Lei ha giocato con tantissimi campioni. Dybala le ricorda qualcuno in particolare?
«Paulo è un trequartista vecchia maniera che può giocare anche da seconda punta. Un profilo che nel calcio moderno figura sempre meno. Se devo proprio fare un nome, dico Mata al massimo dello splendore. Per intenderci quello che vinse da protagonista il Mondiale e l'Europeo con la Spagna. Sono quei calciatori che riempiono gli stadi e con un tocco risolvono la partita».

Matic invece cosa può regalare alla Roma?
«Con la mia esperienza posso portare stabilità in campo e aiutare i giovani e il gruppo a migliorare».

Quale deve essere l'obiettivo stagionale?

▶ _Informazioni fornite_
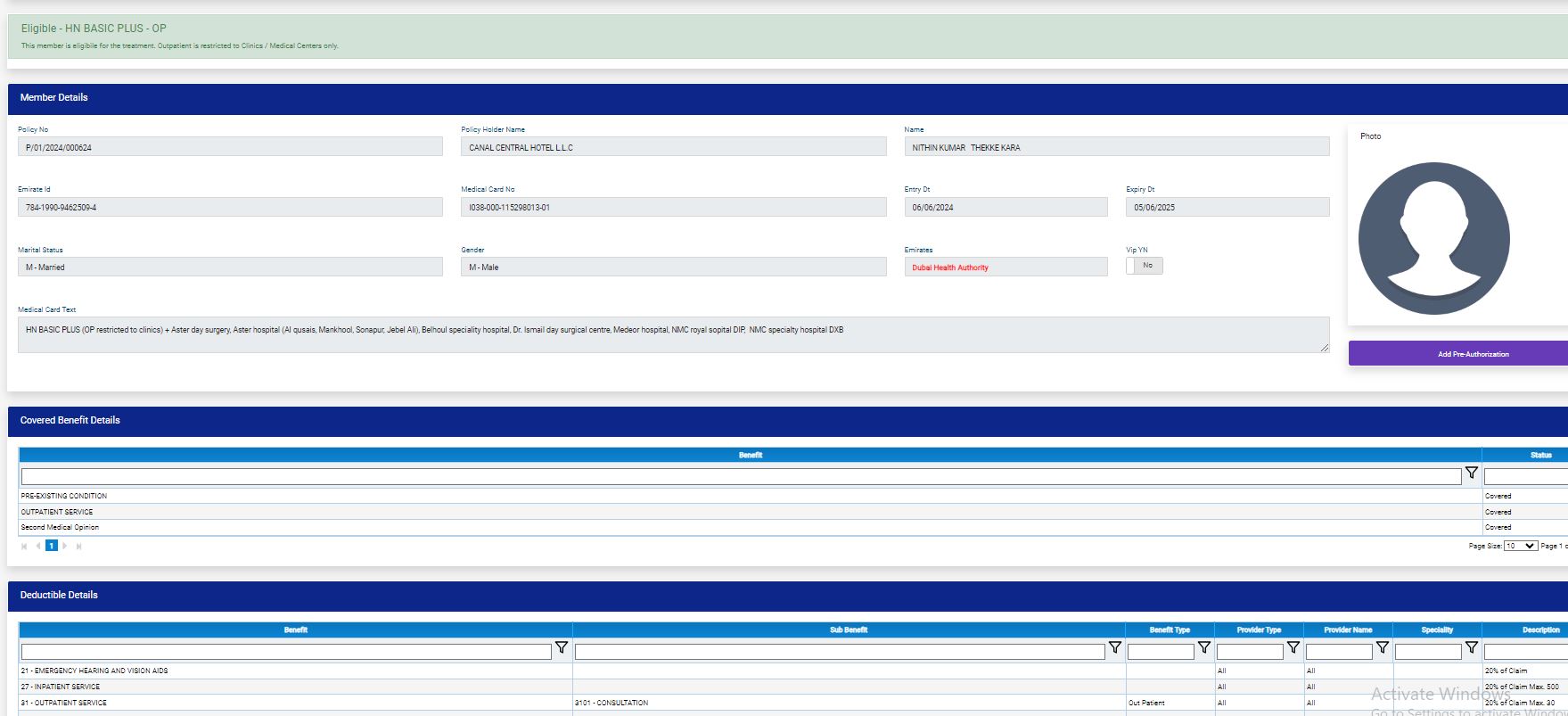Click the Provider Type filter icon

▶ _Compito scritto_
Prosegua l'intervista su Dybala e Matic a partire dal punto in cui termina. Il materiale proviene da una fonte diversa rispetto all'intervista.

▶ _Risultato del compito_
«Difficile dirlo oggi dove saremo a maggio. Pensiamo ad una partita alla volta, quindi alla Salernitana, senza proclami. Poi vedremo».

Lo sa che ascoltandola sembra di sentire parlare Mourinho?
«Non per nulla sono il centrocampista che dopo Lampard ha giocato più gare con lui (ride). Allora integro la risposta... È evidente che dentro di noi vogliamo vincere qualcosa. Ma è inutile dirlo a luglio, tutto qui».

A proposito di José, ha impiegato più o meno di 5 minuti a convincerla a venire a Roma?
«Meno. Quando ho deciso di lasciare lo United, ho ricevuto la sua chiamata. E ho detto subito di sì».

Le ha chiesto, oltre di raggiungerlo, di diventare il playmaker della squadra?
«La posizione in cui posso rendere al meglio José la conosce bene. Giocare in una linea a cinque o a quattro non cambia molto. Il ruolo rimane sempre quello di proteggere la difesa e organizzare la costruzione in quella zona di campo».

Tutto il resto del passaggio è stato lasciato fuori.